Current DOJ is corrupt as fuck, it will not happen. Get back to reality.

They will respond when people are loud enough. If memory stays at $1200 for 128GB for years and investigative journalists say it could be colluding, enough people will make enough noise.

I’m sure Nvidia, Elon, Tim Cook, OpenAI, Anthropic are already whispering in Trump’s ears to do something.

> I’m sure Nvidia, Elon, Tim Cook, OpenAI, Anthropic are already whispering in Trump’s ears to do something

You can't expect me to believe that any of those would want any kind of antitrust action against anybody.

Sure they do. They all have money interests in this.

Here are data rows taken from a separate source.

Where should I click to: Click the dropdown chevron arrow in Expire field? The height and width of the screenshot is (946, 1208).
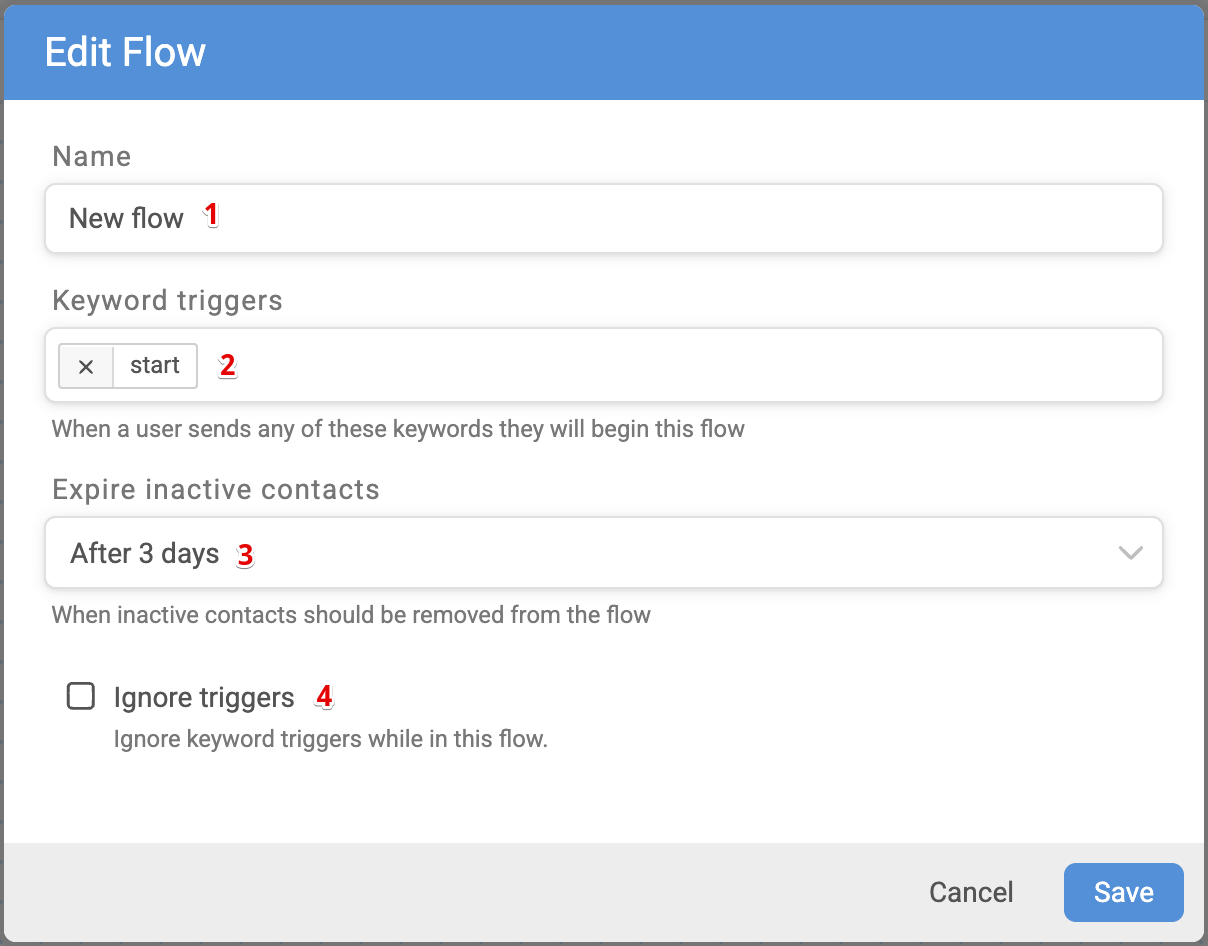coord(1130,553)
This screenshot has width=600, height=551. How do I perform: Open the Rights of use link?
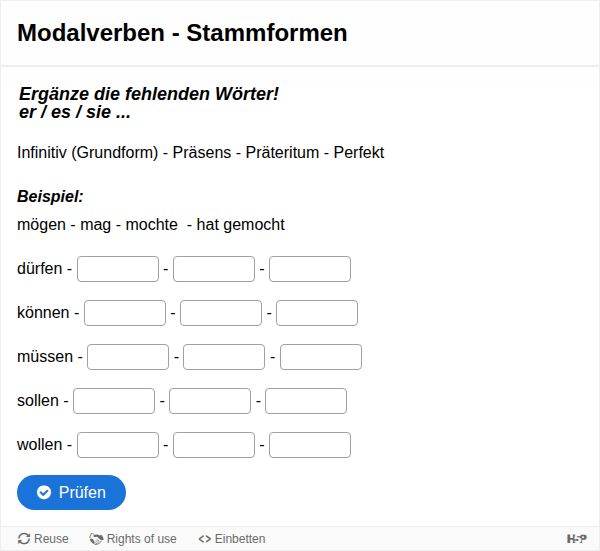pos(141,538)
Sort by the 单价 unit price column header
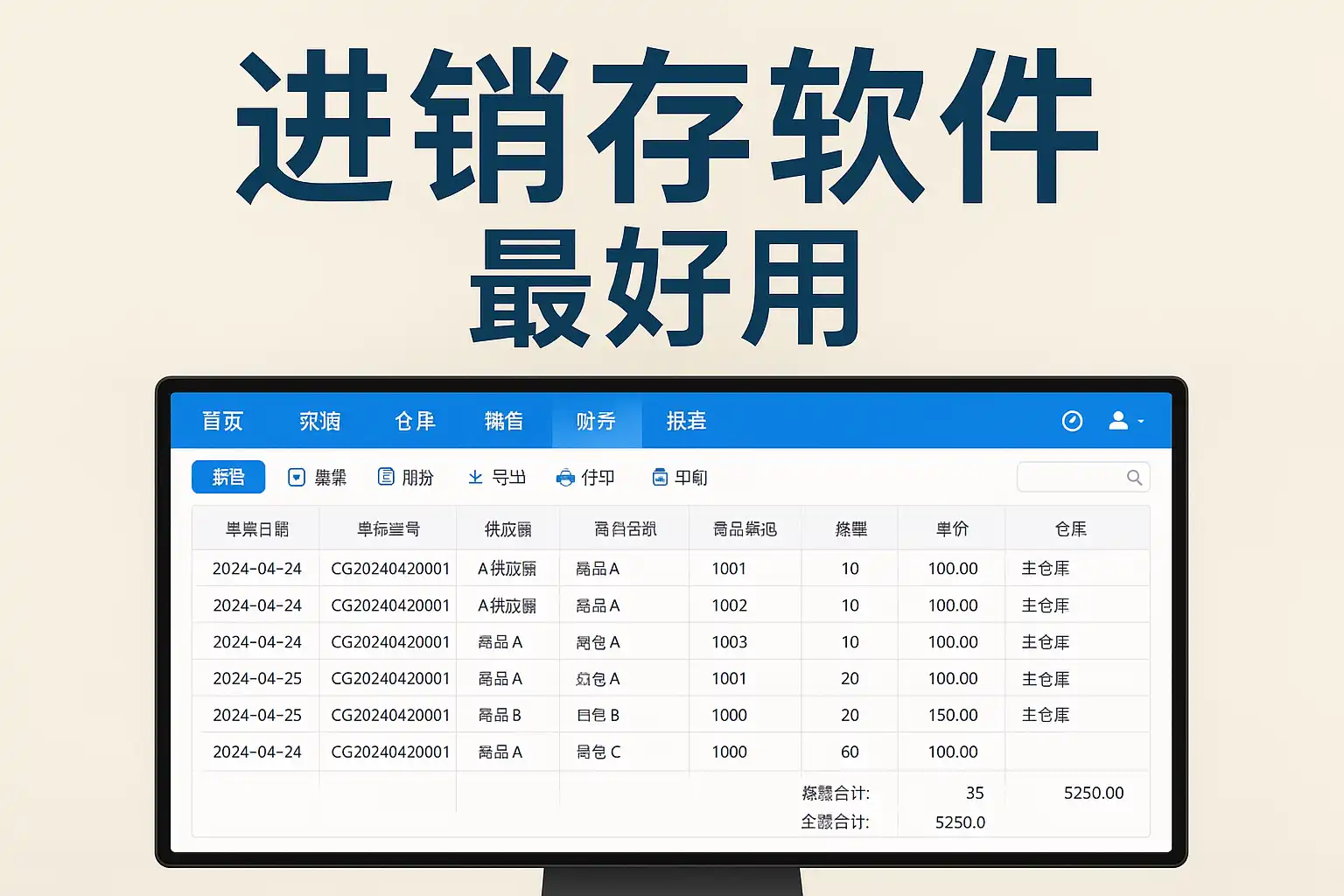The width and height of the screenshot is (1344, 896). [x=952, y=528]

They all want lower memory prices.

Memory prices and shortages directly impact all of their profit margins and revenue.

Once the masses are disenfranchised network state serfs according to plan, loudness won't matter

Corrupt doesn’t mean “acts without incentives”. If you assume a corrupt system, then the inputs are going to be who has influence over the DOJ. If there is more money to be made by breaking a cartel, then they would absolutely do it.

That was a very different DOJ. They no longer work for us. They act as Trump's personal law firm.

Then China will come and eat their lunch. I for one will only buy Chinese RAM from now on, no matter the prices.

>I for one will only buy Chinese RAM from now on, no matter the prices.

Memory is a commodity, so I think you will be very lonely in your quest.